A novel user-friendly Python/Jupyter interface for Inductive Logic programming(ILP) system for teaching relational machine learning and comparing different algorithms.
We have incoperated two different ILP algorithms in this packge
- Aleph
- Metagol
Aleph is an Inductive Logic Programming (ILP) system developed by Ashwin Srinivasan: http://www.cs.ox.ac.uk/activities/machlearn/Aleph/
In this package we use a porting of Aleph v.5 to SWI-Prolog prepared by Fabrizio Riguzzi: https://github.com/friguzzi/aleph
Metagol is an Meta-Interpretive Learning (MIL) system maintained by Andrew Cropper: https://github.com/metagol/metagol
The following fuction will help you to perfom hold-out test using aleph.
aleph_learn(file="BK.pl",
test_size=0.33,
positive_example="pos_example.f",
negative_example="neg_example.n",
shuffle=False,
settings=[])
The following fuction will help you to perfom k-fold cross-validation using aleph.
aleph_cross_validation(file="BK.pl",
CV=2,
positive_example="pos_example.f",
negative_example="neg_example.n",
shuffle=False,
settings=[])
The following fuction will help you to perfom k-fold hold-out test using metagol.
metagol_learn(file="BK.pl",
test_size=0.33,
positive_example="pos_example.f",
negative_example="neg_example.n",
shuffle=False,
settings=[])
The following fuction will help you to perfom k-fold cross-validation using metagol.

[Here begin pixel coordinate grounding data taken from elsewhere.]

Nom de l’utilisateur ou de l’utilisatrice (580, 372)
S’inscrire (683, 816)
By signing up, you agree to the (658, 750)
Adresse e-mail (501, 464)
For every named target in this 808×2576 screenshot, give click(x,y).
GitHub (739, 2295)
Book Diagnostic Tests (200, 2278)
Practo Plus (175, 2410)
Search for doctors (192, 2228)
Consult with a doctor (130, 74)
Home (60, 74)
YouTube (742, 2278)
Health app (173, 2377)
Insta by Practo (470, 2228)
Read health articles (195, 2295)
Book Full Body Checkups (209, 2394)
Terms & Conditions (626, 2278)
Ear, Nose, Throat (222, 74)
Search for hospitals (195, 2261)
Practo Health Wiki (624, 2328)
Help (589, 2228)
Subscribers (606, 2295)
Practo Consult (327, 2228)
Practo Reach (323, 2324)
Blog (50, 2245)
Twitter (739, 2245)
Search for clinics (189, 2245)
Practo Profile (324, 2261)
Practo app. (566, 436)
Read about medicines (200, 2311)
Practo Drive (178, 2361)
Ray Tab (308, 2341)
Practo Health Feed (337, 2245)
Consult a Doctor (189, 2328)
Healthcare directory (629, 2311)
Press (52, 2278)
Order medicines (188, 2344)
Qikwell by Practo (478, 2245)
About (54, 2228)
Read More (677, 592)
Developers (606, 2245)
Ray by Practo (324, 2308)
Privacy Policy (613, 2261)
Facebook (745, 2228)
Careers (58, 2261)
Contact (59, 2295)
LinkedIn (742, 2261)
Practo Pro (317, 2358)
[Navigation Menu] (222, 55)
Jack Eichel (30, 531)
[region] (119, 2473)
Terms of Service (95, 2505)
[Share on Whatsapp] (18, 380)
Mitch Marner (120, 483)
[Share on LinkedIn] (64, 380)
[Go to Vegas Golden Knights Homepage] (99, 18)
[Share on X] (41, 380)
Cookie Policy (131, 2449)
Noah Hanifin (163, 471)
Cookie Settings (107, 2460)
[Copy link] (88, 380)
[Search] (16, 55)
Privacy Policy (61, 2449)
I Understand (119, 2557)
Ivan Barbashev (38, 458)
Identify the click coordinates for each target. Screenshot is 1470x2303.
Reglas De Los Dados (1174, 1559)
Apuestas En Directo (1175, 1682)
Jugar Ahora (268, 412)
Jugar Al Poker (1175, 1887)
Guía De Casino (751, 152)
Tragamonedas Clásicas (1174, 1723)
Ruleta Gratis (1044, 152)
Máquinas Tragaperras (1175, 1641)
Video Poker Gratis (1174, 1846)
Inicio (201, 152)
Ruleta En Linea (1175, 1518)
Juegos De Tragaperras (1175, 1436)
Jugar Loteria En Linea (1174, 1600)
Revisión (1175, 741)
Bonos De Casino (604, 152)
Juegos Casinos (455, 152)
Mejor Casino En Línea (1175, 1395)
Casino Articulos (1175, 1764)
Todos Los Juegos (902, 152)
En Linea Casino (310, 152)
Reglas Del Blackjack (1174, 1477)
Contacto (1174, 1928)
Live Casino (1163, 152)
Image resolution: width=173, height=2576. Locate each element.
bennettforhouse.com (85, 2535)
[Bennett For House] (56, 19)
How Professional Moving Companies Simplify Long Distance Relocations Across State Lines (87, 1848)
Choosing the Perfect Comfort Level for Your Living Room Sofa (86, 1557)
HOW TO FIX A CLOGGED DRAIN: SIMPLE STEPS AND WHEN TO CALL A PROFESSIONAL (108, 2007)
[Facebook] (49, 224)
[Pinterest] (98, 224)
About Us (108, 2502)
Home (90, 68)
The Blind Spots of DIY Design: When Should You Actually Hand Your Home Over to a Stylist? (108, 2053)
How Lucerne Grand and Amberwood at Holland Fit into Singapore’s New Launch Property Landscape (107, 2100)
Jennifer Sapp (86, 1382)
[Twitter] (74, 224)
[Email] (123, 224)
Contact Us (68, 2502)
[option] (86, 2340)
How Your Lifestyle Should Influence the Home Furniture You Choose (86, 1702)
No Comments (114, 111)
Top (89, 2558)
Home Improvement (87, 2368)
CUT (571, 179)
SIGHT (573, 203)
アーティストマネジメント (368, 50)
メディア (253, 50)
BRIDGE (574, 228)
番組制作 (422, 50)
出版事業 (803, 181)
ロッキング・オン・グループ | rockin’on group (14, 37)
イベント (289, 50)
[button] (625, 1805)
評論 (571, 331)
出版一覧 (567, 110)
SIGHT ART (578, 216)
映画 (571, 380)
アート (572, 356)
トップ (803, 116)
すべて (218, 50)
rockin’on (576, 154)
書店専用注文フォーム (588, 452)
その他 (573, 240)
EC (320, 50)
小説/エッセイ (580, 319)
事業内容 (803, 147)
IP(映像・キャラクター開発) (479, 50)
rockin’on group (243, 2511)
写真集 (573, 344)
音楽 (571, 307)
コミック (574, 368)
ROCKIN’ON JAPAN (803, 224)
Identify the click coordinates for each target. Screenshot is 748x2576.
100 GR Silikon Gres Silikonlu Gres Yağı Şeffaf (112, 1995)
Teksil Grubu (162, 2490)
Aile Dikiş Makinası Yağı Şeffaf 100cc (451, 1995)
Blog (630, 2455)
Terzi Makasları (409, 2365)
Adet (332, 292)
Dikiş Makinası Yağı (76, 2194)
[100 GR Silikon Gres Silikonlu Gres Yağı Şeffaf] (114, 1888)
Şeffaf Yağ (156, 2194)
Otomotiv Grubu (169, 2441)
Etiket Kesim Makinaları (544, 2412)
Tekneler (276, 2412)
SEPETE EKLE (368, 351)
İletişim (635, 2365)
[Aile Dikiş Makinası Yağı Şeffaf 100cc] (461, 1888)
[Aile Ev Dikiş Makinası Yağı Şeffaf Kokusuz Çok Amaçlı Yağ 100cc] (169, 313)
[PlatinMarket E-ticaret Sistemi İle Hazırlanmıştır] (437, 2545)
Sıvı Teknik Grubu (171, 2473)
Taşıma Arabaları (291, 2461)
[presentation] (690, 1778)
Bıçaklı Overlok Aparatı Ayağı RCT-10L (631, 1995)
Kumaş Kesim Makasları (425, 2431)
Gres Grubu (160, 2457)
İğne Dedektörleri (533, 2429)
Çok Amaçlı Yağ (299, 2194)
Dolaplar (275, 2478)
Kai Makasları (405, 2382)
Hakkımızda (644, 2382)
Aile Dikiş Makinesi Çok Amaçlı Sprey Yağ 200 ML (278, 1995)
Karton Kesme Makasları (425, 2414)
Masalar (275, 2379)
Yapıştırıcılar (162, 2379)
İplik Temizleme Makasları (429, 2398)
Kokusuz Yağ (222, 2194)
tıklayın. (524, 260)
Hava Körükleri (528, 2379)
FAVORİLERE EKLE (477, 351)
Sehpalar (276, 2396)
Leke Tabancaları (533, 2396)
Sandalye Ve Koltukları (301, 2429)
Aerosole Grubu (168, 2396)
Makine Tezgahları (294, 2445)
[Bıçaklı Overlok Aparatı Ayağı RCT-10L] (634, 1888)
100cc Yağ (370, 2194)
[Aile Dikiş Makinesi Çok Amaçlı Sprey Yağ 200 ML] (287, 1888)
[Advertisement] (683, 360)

metagol_cross_validation(file="BK.pl",
CV=2,
positive_example="pos_example.f",
negative_example="neg_example.n",
shuffle=False,
settings=[])
Parameter | Explanation |
---|---|
file |
Default : BK.pl Allows to input background information. You can include aleph parameters or metagol settings including meta-rules in this file, if so dont input the parameter settings |
test_size |
Default : 0.33 should be between 0.0 and 1.0 and represent the proportion of the dataset to include in the test split in hold-out strategy |
CV |
Default : 2 Determines the cross-validation splitting strategy |
positive_example |
Default : pos_example.f Allows to input the positive example |
negative_example |
Default : neg_example.n Allows to input the negative example |
shuffle |
Default : False Whether or not to shuffle the data before splitting |
settings |
Default : [] Allows to include aleph parameters or metagol settings including meta-rules as file format |
All the learning function will return following values ;
Parameter | Explanation |
---|---|
hypothesis | Hyothesis Learned |
accuracy |
Accuracy of learned hypothesis on test dataset or individual folds in the case of cross-validation |
precision |
Precision of learned hypothesis on test dataset or individual folds in the case of cross-validation |
sensitivity |
Sensitivity of learned hypothesis on test dataset or individual folds in the case of cross-validation |
specificity |
Specificity of learned hypothesis on test dataset or individual folds in the case of cross-validation |
fscore |
F-score of learned hypothesis on test dataset or individual folds in the case of cross-validation |
time_learn | Learning Time |
The folders aleph_examples and metagol_examples contains Jypyter-Notebook files.